CoreWeave: A Bullish Case in AI Infrastructure
Against this backdrop of financial stress, one corner of the market is drawing fresh optimism. Bank of America has reinstated coverage of CoreWeave with a buy rating and a $100 price target, implying double-digit upside from current levels. The stock responded positively, rising roughly 2% on the news.
The bull case rests on CoreWeave's positioning within the nearly $80 billion AI infrastructure market. As artificial intelligence continues to scale, demand for specialized compute power is surging, and CoreWeave is seen as a key player in meeting that demand. The company boasts partnerships with major players including Nvidia and OpenAI, and its software platform is specifically optimized for AI workloads — a differentiator in what remains a supply-constrained environment.
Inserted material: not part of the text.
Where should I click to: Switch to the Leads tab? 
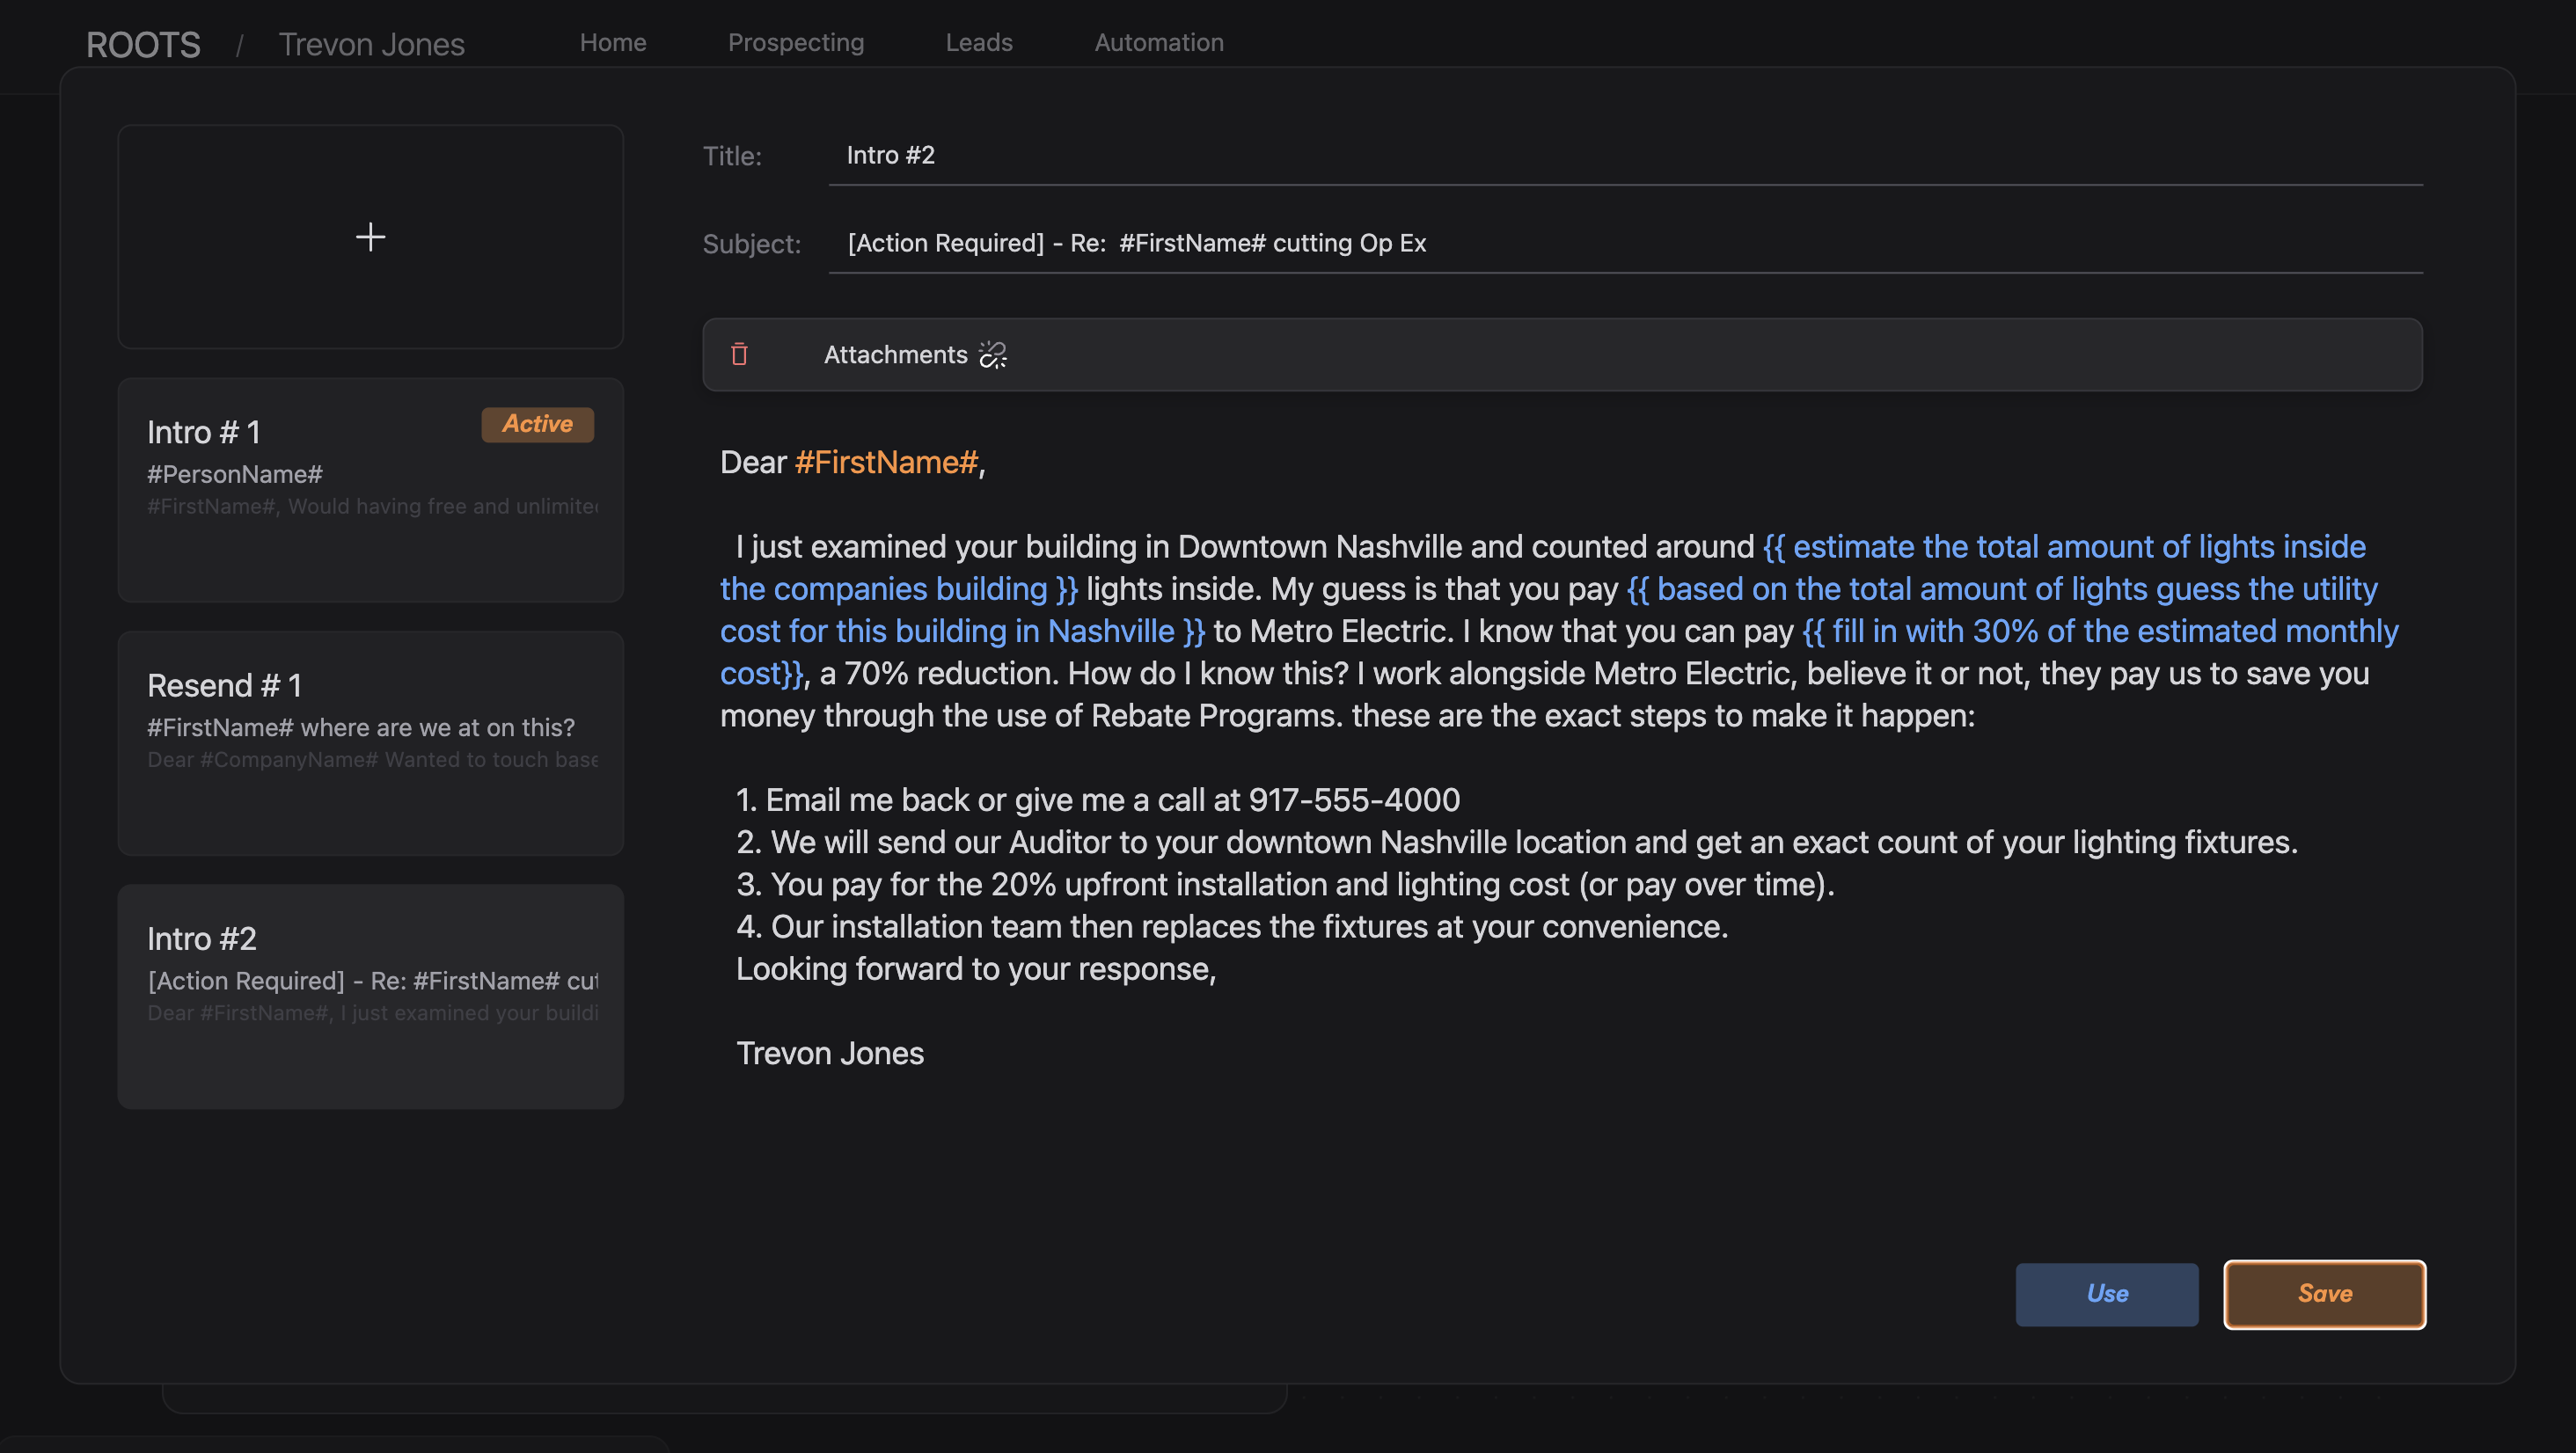pyautogui.click(x=979, y=43)
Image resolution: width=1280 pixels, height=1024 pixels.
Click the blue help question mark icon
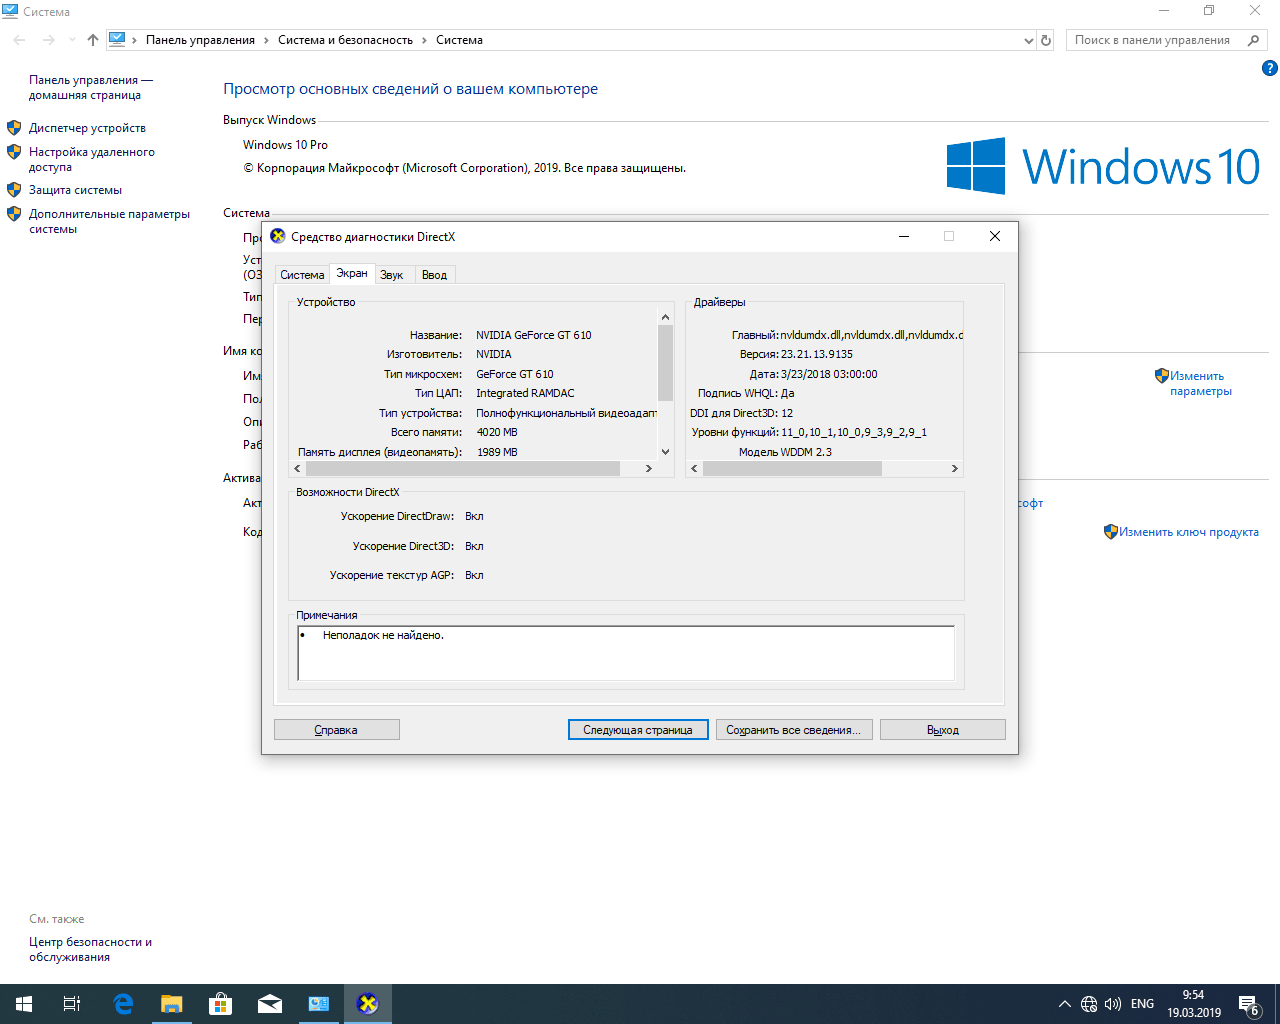tap(1269, 69)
This bullish call comes despite CoreWeave's weaker-than-expected guidance in its most recent quarter, which had previously pressured the stock. The argument is that short-term guidance noise matters less than the long-term structural demand story. That thesis aligns with the broader narrative emerging from Nvidia's recent GTC conference, where the message was clear: demand for AI compute is not the problem. Supply is.
Two Markets, Two Stories
What emerges from this snapshot is a market defined by sharp divergence. On one side, the private credit sector — once celebrated for its steady yields and insulation from public market volatility — is confronting the consequences of illiquidity, rising defaults, and a deteriorating loan environment. On the other, the AI infrastructure buildout continues to attract capital and conviction, even as the broader market faces headwinds.
For investors, the lesson is familiar but worth repeating: the promise of higher returns always comes with embedded risks, and those risks tend to surface precisely when they are least convenient. In private credit, the exit door is narrow by design. In AI infrastructure, the runway appears long — but execution and guidance still matter. Navigating this environment requires clear-eyed assessment of both opportunity and vulnerability.